Repeat word for word the part of the passage on the Fourth Circuit's CAFA ruling that runs from "The U.S. Court" up to and including "exceeded $5 million.".
=== PASSAGE PROVIDED ===
The U.S. Court of Appeals for the Fourth Circuit recently held that a defendant invoking jurisdiction under the federal Class Action Fairness Act (CAFA), 28 U.S.C. § 1332(d), must provide sufficient evidence to allow the court to determine – not speculate – that it was more likely than not that there were at least 100 class members and the aggregate amount in controversy exceeded $5 million.
A copy of the opinion in Scott v. Cricket Communications, LLC is available at: Link to Opinion.
Between July 2013 and March 2014, a consumer purchased two Samsung Galaxy S4 cell phones from the defendant wireless service provider. The phones were only operable on a Code Division Multiple Access (CDMA) network.
Unknown to the consumer, the wireless service provider had begun to shut down its CDMA network. When the wireless service provider completed that process in 2015, the consumer alleged that his phones were locked out of the CDMA network and rendered “useless and worthless.”
In September 2015, the consumer filed a putative class action in the Circuit Court for Baltimore City, Maryland. The consumer alleged that the wireless service provider’s actions violated Maryland’s express warranties and implied warranties of merchantability and fitness for a particular purpose, which in turn was a violation of the Magnuson-Moss Warranty Act (MMWA), 15 U.S.C. § 2301, et seq.
As you may recall, under the MMWA, a consumer may bring a class action in state or federal court alleging a breach of warranty under state law if there are more than 100 named plaintiffs. Id., § 2310(d). The consumer defined the class as: “All Maryland citizens who, between July 12, 2013 and March 13, 2014, purchased a CDMA mobile telephone from [the wireless service provider] which was locked for use only on [the wireless service provider’s] CDMA network.”
=== DATA SUPPLIED ===
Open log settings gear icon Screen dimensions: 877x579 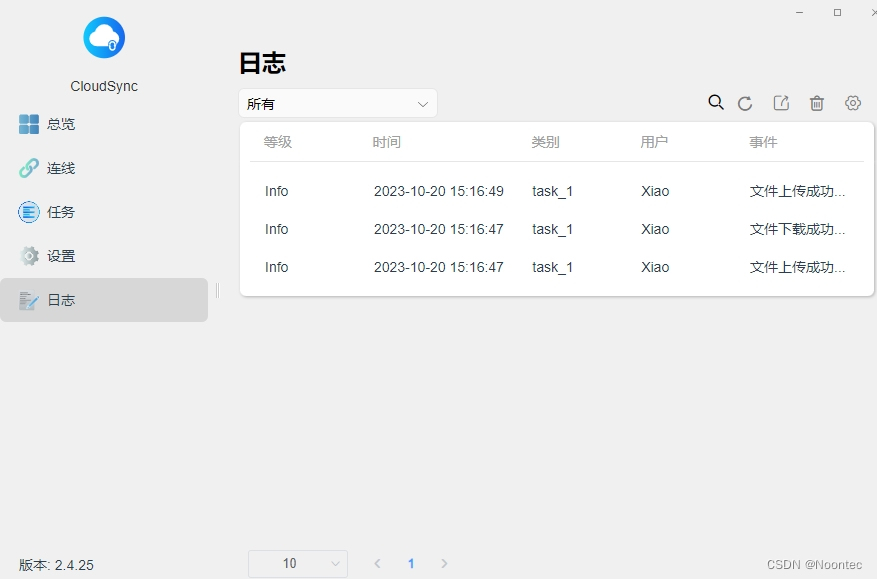[853, 103]
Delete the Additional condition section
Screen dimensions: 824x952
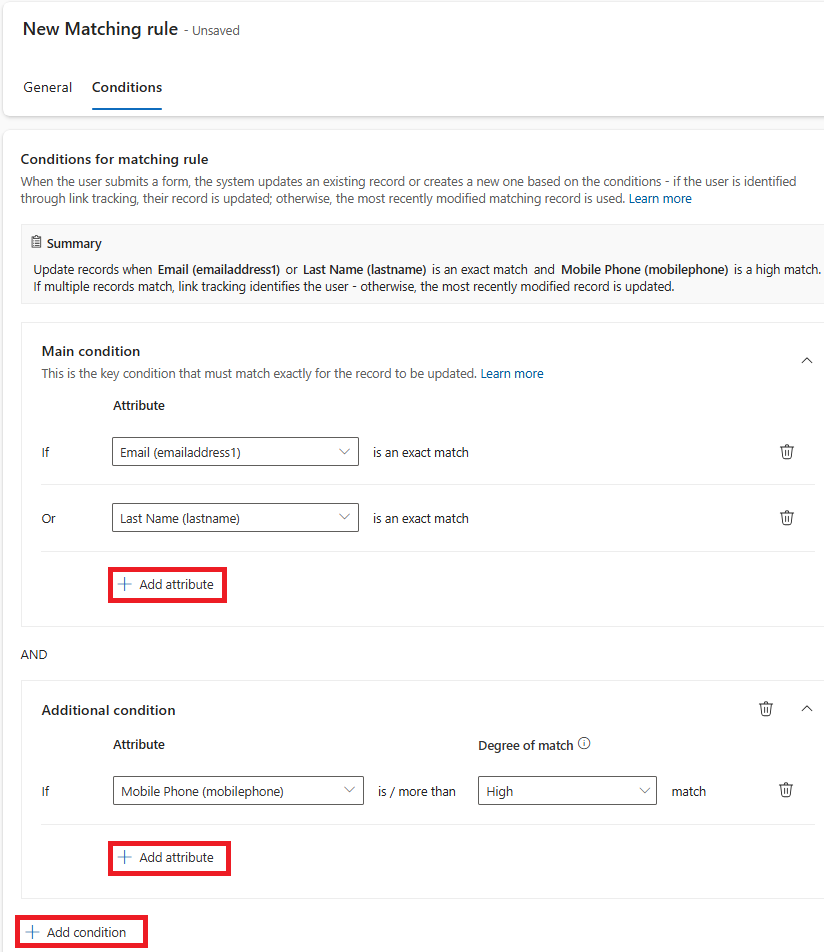[x=766, y=709]
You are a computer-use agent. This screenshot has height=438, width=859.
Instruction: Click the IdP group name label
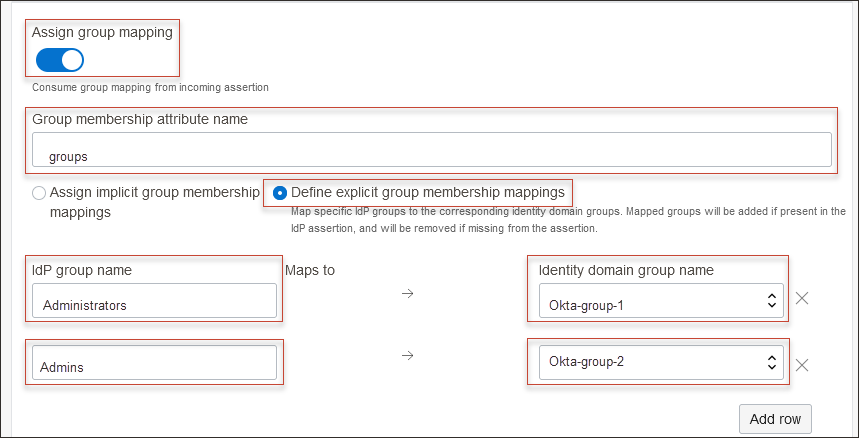[82, 270]
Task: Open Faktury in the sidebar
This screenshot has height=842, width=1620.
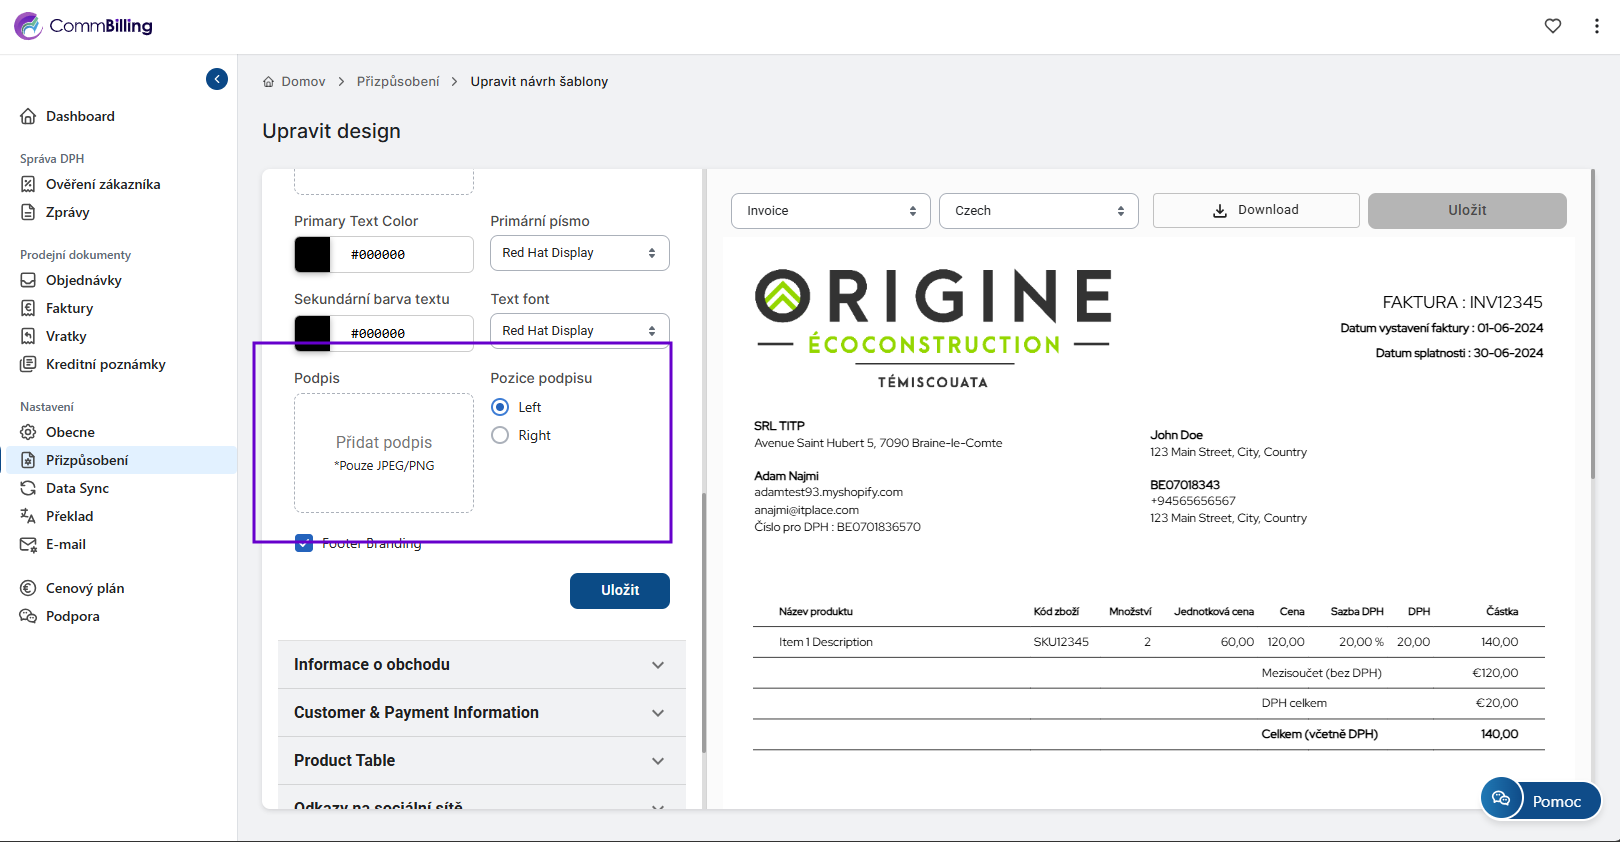Action: point(69,308)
===
ANSWER TO THE PROBLEM »
The U.S. Court of Appeals for the Fourth Circuit recently held that a defendant invoking jurisdiction under the federal Class Action Fairness Act (CAFA), 28 U.S.C. § 1332(d), must provide sufficient evidence to allow the court to determine – not speculate – that it was more likely than not that there were at least 100 class members and the aggregate amount in controversy exceeded $5 million.